Introduction:
For my research
question I asked where a good place to live in Dane County would be. The
specific objective of my project was to find a residential place that was
within ten kilometers of W. Washington Ave in Madison, three kilometers of a
hospital, two kilometers of a lake and one kilometer of a park. It also had to be 500 meters away from W
Washington Ave. My intended audience would be a person aged 21 – 30 that would
be trying to move to Madison, WI. This location is ideal for this age bracket
because it is in the middle of the city but also near parks and lakes. This
means there are plenty of activities to partake in and shopping venues to
explore within walking distance. This location is also near significant
nightlife but is far enough away to not hear the noise from the main strip. It
is also always ideal to be relatively close to a hospital no matter who you
are. This information would most likely be used by people trying to move to
Madison from the age of 21-30.
Data Sources:
I used the ESRI geodatabase for all of the data that I needed. I believe
that the ESRI geodatabase is a credible source to use. I used county data to
answer questions about residential zoning and county boundaries. I used
national hydrographic data to find the boundaries of lakes and rivers. I used
national forestry data to find the boundaries for parks and I used US data for
hospital locations. I used major US roads to get the location of W. Washington
Ave, and I used US states to find a Wisconsin locator map. My data
concerns have to deal with accuracy, completeness and age of my datasets.

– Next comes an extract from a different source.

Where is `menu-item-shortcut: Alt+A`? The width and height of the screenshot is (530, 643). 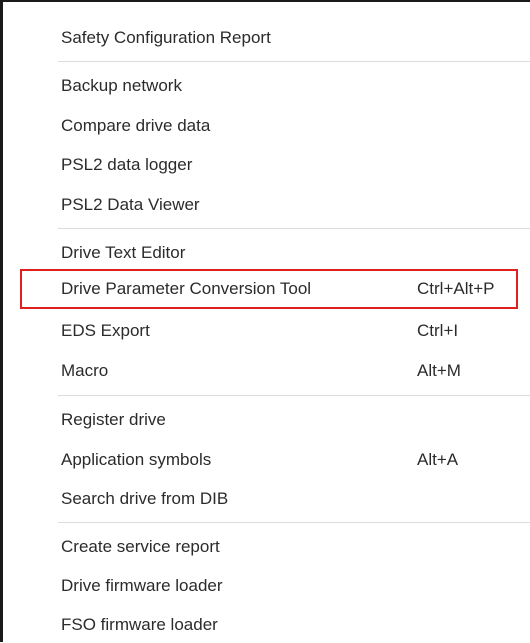 menu-item-shortcut: Alt+A is located at coordinates (438, 460).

Considering that my data was mostly national, it would have probably been
better to find a dataset that is scaled down and dedicated solely to Dane
county. That way the boundaries for the county, parks and lakes would be more
accurate. Also, the data from parks is from 1992 and 1997. Water data was collected
in 1995 and 2002. Hospital data was gathered in 2006, and roads were gathered
in 2007. This means that my data may be a little out of date. If this is the
case, some boundaries of parks, lakes, residential areas and roads may have
changed.
Methods:
Answering my spatial
question involved creating a flow model to track all the steps I took from
beginning to end (figure 1). I used spatial query to find residential areas,
select by attributes to find hospitals and W. Washington Ave, and an intersect
to find lakes in Dane County. I used buffers to find the area that was close to
parks, lakes, hospitals and W. Washington Ave. Then these that would be
suitable for living were intersected and dissolved. After that I used an erase
of a 500 meter buffer of W. Washington Ave and my suitable living area to find
the final living area. After that I put all the data on a template and put in a
locator map. I selected Wisconsin from state data and then selected Dane county
from county data. I put in my final area on top of the county boundary to show
the location on a broader scale.
Results:
As you can see in figure 2, the result of my
project was a polygon of my living area that consisted of 47139488m2.
Most of the area resides in an isthmus of Lake Mendota and Lake Monona.
Luckily, there are plenty of parks around this area and within the city. There
are five hospitals within five miles of W. Washington Ave and 6 hospitals within
10 W. Washington Ave. Most of the areas
to the northeast, northwest, southeast and southwest that don’t fall within the
living areas of W. Washington Ave are restricted because they are plotted too
far away from hospitals. The area directly south of Lake Mendota is restricted
because it is too far away from any parks. There were some suitable areas
farther south of Madison, but they were too far away from the city activities
and the nightlife.
Evaluation:
My overall impression of this project is that it
contains very useful information. When moving to a new area, it is really
important to figure out where you want to be geospatially based on your needs
and wants. If you fail to take these into account, your life could end up much
more difficult than it needs to be. If I were asked to repeat the project, I
would go a lot more into depth about the criteria I would include in my map. I
would include buffer zones for grocery stores, transit systems and my place of
employment. I would also create several maps showing population data, housing
price ranges, % owner/renter occupied areas, and age and race demographics. I
would probably accomplish this by making several graduated colors maps to show
different percentages and ranges. The challenges I faced doing this project
consisted of figuring out what the best tools to use are in different
situations. I also had trouble figuring what to do first and the order of
operations after that. I also faced some data collection problems because there
was some data that I wanted but couldn’t get my hands on. I was also a little
wary about the accuracy of the data that I did collect because it was a little
outdated and some of the boundaries weren’t as precise as I had hoped for.